Entre los secuaces políticos de los señores de la sotana -los del PP y los de Vox- están esos diputados que llaman “bruja”, “borracha”, “loca” o “infanticida” a una mujer. Por supuesto, votaron en contra de la proposición de ley que el PSOE presentó el otro día en el Congreso, pero además aprovecharon para seguir haciendo del hemiciclo un escenario para su sostenida estrategia del insulto y la crispación. Todos esos epítetos lanzó el voxero José María Sánchez García a la socialista Laura Berja. A falta de sables, ‘que hablen de nosotros aunque sea mal’ se ha convertido en su burdo ruido parlamentario. Son los mismos, claro, que dicen que tratar de frenar el hostigamiento de los acosadores de mujeres ante las clínicas donde van a abortar, que esté penado por ley que las llamen asesinas, es ir contra la libertad de expresión. Tiene gracia lo que entienden los franquistas por libertad de expresión.

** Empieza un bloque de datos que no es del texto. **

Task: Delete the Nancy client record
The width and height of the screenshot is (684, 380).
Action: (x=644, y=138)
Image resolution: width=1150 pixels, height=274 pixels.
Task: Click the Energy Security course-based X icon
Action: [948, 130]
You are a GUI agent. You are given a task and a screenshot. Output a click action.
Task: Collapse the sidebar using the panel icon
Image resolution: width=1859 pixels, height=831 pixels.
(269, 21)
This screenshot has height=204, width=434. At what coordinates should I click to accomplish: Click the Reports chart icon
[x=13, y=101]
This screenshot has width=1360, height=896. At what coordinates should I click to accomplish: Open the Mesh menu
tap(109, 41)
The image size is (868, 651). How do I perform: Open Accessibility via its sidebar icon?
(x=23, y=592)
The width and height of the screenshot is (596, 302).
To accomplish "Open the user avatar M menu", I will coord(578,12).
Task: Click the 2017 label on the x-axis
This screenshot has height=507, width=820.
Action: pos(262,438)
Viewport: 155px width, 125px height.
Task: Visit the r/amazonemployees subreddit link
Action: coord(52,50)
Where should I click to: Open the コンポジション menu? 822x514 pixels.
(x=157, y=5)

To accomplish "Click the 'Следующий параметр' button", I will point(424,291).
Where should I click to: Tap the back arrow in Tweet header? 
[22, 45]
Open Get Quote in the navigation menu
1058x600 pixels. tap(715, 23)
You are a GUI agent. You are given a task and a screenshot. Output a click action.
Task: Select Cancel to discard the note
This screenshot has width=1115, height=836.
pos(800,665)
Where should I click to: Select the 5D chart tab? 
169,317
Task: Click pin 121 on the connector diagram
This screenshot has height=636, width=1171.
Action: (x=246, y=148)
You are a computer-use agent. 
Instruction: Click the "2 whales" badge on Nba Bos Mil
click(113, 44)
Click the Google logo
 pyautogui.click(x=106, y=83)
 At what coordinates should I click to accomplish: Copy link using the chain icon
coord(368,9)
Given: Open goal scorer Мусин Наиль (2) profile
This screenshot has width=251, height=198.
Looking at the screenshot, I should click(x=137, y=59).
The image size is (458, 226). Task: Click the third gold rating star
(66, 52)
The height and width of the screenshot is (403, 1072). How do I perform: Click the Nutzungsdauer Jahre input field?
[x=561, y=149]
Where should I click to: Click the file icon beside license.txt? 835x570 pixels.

Es una evidencia, pues, que los derechos recuperados a medias sobre nuestros cuerpos están tratando de ser usurpados de nuevo por esos congéneres oscuros con hábito o corbata. Y es obvio que, ante ello, las mujeres feministas debemos resistir, rebelarnos, defender nuestra autonomía y apoyar a la ministra de Igualdad, Irene Montero, en su trabajo de modificación de la ley del aborto. Todas las mujeres que se digan feministas deben mostrar ese apoyo. Las que no lo hagan estarán abandonando a las mujeres que son acosadas en las clínicas, dando la espalda también a las que son abandonadas en los hospitales públicos, repudiando también a las que les es arrebatada la soberanía sobre sus cuerpos. Las estarán traicionando. En tiempos en que los rosarios quieren volver a oprimir nuestros ovarios, las mujeres feministas no podemos permitirnos el dar ni un paso atrás. Nadie ha de rezar por nosotras.